Miami. Nein, daran konnte er sich nun wirklich nicht mehr erinnern. Wann er denn das letzte Mal in seiner Karriere einen Weltranglistenersten geschlagen habe, wollte einer von Tommy Haas nach dessen Coup von Miami gegen Novak Djokovic wissen. Und half dann gleich mit den Daten: "Andre Agassi, 1999." Damals war Gerhard Schröder Bundeskanzler, das Preisgeld wurde in D-Mark umgerechnet, Agassi ist längst zurückgetreten, das Turnier war der Grand-Slam-Cup in München, den es ebenfalls nicht mehr gibt. Nur Tommy Haas, der ist noch da und mischt als Tennisprofi in der Weltspitze mit. Mit 6:2, 6:4 schaltete er im Achtelfinale des bedeutenden ATP-Masters in Miami den Besten der letzten zwei Jahre aus. "Ich bin einfach stolz und glücklich, gegen solch einen großartigen Spieler gewonnen zu haben", sagte der fast 35-Jährige, "wegen dieser Momente bin ich immer noch dabei."
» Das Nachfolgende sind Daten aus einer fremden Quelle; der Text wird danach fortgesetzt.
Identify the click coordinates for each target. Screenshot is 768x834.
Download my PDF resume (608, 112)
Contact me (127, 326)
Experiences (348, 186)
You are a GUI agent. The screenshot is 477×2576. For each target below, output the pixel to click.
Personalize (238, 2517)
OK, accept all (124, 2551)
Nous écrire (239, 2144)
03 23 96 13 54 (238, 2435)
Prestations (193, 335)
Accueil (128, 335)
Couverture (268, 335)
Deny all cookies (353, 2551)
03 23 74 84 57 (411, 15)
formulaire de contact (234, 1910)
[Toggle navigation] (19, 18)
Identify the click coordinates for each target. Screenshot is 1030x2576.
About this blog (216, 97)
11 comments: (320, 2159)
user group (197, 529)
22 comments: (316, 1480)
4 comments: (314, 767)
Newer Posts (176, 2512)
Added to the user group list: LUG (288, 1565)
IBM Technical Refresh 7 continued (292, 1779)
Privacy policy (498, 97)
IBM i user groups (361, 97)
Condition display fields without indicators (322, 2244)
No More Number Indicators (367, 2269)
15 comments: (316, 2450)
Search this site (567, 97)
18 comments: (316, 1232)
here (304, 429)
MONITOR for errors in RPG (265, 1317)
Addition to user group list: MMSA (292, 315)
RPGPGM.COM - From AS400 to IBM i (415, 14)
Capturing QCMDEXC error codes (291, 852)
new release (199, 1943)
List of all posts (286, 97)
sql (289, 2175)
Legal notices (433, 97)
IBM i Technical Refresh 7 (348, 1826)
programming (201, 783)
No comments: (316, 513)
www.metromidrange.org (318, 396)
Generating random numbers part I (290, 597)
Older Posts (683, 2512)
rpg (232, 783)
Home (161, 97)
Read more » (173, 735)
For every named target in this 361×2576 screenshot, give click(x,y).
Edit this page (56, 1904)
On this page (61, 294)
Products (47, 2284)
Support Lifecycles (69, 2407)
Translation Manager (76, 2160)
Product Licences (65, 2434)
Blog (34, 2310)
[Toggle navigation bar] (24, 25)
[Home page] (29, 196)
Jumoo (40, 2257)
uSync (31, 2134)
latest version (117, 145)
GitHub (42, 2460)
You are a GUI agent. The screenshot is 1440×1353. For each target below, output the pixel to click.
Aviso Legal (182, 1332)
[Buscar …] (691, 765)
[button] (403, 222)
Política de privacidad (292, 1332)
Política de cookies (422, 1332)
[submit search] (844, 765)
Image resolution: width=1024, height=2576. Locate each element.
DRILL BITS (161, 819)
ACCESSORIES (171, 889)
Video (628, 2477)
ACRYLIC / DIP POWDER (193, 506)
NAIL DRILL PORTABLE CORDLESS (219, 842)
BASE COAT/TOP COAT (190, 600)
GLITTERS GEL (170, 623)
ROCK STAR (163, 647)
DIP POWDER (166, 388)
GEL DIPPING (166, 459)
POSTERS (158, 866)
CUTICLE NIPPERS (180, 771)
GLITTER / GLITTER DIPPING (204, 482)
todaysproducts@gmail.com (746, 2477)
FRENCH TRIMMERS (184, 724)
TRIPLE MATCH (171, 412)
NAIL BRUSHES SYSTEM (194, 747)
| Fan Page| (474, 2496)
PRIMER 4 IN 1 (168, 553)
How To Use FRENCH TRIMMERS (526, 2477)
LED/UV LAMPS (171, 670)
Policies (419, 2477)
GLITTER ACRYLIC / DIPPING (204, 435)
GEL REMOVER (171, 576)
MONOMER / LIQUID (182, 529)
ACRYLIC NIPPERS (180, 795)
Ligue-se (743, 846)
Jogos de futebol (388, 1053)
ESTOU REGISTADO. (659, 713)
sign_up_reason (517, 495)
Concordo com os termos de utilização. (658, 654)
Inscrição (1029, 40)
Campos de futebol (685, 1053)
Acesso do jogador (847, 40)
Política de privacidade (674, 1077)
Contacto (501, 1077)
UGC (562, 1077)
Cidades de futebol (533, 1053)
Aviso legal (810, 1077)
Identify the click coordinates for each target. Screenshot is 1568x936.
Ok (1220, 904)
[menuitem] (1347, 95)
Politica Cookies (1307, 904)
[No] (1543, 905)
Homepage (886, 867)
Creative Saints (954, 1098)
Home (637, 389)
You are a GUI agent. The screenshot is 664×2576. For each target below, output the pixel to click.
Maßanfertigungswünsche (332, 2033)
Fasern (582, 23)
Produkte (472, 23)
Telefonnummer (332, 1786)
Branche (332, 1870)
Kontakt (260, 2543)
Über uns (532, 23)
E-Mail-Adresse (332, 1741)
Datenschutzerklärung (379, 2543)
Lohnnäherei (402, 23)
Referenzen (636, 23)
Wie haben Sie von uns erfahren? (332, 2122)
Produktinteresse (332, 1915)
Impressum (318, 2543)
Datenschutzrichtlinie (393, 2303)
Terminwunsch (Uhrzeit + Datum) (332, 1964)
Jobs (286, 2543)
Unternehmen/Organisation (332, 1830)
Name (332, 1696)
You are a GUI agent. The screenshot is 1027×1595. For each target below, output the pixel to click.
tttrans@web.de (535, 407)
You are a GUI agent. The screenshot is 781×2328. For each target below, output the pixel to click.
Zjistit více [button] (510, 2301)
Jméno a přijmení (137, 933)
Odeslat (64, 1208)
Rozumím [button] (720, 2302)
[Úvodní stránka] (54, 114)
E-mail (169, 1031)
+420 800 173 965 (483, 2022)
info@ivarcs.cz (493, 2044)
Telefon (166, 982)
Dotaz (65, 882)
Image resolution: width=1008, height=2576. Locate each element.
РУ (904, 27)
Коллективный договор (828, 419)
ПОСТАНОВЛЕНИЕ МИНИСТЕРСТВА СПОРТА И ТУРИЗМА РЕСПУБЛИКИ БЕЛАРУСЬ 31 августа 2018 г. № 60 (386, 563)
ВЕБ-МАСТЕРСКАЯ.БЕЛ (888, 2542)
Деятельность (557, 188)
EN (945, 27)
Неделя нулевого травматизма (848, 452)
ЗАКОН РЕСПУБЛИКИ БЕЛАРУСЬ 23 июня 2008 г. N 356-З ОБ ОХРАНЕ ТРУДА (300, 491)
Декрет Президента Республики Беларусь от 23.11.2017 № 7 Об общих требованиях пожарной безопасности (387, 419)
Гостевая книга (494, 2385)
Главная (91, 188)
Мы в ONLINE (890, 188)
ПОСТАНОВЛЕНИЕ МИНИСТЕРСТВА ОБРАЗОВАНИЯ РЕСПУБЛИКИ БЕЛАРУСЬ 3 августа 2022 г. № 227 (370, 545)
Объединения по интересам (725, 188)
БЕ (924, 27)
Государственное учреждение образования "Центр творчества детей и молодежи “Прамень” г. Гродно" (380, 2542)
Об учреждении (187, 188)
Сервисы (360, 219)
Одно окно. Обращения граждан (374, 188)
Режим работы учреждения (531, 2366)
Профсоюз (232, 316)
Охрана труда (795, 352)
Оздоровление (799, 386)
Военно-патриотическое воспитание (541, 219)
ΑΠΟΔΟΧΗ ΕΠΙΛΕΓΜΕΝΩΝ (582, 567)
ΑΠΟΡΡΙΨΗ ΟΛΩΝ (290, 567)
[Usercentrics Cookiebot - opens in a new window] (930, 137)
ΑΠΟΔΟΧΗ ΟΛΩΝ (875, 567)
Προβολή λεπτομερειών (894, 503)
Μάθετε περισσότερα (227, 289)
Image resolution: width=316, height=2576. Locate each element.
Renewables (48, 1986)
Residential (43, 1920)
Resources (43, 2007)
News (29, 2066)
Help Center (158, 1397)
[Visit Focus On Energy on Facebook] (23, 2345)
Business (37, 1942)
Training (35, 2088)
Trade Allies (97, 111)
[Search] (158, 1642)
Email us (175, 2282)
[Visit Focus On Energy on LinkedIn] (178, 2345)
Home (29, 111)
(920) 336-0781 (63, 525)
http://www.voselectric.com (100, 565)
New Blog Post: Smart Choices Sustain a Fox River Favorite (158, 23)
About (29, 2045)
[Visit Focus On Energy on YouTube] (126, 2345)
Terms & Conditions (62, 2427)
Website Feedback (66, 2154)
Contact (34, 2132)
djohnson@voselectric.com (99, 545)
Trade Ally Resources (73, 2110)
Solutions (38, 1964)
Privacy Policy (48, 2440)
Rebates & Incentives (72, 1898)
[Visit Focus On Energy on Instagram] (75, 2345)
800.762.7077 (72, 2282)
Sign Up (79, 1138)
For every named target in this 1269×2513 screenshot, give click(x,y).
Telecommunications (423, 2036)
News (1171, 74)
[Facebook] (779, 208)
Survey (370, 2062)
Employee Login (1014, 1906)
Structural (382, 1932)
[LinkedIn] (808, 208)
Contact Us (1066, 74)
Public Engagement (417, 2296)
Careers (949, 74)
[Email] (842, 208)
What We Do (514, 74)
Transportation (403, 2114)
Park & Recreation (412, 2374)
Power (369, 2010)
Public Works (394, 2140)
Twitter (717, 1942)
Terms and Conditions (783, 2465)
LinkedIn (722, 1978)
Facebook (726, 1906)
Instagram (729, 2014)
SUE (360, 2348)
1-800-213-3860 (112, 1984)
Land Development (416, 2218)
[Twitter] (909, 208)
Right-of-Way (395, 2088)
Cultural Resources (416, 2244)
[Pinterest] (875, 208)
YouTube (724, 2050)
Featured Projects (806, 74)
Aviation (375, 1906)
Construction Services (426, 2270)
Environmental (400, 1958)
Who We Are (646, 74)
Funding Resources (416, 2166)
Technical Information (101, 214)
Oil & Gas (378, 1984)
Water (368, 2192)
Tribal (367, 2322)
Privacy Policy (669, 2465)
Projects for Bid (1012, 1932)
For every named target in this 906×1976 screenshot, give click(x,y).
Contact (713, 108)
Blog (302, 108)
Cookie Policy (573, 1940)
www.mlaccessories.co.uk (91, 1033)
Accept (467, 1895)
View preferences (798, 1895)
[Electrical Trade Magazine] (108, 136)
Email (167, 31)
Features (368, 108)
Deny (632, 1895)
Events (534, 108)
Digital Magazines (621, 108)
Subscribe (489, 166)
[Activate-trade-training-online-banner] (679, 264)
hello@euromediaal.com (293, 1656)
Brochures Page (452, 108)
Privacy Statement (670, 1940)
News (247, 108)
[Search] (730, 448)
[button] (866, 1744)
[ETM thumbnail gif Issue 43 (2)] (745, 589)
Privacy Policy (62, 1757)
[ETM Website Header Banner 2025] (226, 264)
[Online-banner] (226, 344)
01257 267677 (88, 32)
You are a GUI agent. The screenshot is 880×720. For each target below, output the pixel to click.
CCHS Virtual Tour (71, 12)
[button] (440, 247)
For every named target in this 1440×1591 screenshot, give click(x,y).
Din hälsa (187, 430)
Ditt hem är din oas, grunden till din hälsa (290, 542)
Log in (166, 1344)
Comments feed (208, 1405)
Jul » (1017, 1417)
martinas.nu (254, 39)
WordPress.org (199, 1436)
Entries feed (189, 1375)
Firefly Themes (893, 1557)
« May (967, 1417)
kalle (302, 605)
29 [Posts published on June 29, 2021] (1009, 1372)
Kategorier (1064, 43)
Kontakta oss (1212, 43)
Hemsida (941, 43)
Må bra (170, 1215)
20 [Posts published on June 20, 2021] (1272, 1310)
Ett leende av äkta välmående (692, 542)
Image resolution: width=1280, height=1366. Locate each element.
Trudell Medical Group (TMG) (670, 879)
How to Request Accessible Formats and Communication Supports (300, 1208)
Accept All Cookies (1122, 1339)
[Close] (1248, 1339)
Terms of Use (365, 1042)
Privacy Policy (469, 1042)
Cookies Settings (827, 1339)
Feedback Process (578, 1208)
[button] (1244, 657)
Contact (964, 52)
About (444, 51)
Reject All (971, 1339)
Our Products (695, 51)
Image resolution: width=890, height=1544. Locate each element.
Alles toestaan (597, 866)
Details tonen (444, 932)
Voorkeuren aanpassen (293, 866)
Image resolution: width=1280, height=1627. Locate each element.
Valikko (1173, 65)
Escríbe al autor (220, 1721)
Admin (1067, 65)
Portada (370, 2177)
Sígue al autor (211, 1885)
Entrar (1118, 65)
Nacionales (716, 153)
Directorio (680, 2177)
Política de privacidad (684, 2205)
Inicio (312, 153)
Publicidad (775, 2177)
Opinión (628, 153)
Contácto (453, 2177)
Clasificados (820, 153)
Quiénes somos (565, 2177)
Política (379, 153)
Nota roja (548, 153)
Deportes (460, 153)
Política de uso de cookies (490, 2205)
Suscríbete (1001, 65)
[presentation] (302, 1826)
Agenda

Diverse Male schon schien der gebürtige Hamburger am Ende. Hüftverletzung, Schulter, Zwangspausen, Operationen, immer wieder. Und immer wieder kam er zurück. "Ich möchte, dass meine Tochter mich noch als Tennisspieler sieht", sagte er 2011. Valentina ist inzwischen zwei und in Miami dabei. 2012 wählten die Kollegen Haas zum Comeback-Spieler der Saison, nachdem er in der Weltrangliste von Platz 205 auf 21 geklettert war. "Er hat wieder seine alte Form erreicht, das ist sehr beeindruckend", lobt der Australier Lleyton Hewitt.

In der Night Session zum Mittwoch kam Haas gegen den sechsmaligen Grand-Slam-Champion ein plötzlicher Temperatursturz und wechselnde Winde zugute. Djokovic kam damit gar nicht klar. "Es gibt Tage, an denen nichts für dich läuft", sagte der Serbe, "aber ich muss Tommy gratulieren. Er war besser, hatte die bessere Taktik und hat mich schlecht spielen lassen." Nach 1:20 Stunden stand einer von Haas' größten Siegen fest. "Das sind die Momente, die ich am meisten liebe. In den großen Stadien gegen die Besten der Welt zu spielen", sagte Haas, "gegen jemanden wie Novak in diesem Moment meiner Karriere zu gewinnen ist unglaublich."

In der Nacht zum Donnerstag stand er im Viertelfinale schon wieder gegen den Franzosen Gilles Simon auf dem Platz. Nummer 13 der Welt, fünf Plätze über Haas notiert. Ergebnis egal - Haas muss niemandem mehr etwas beweisen. Außer Valentina vielleicht.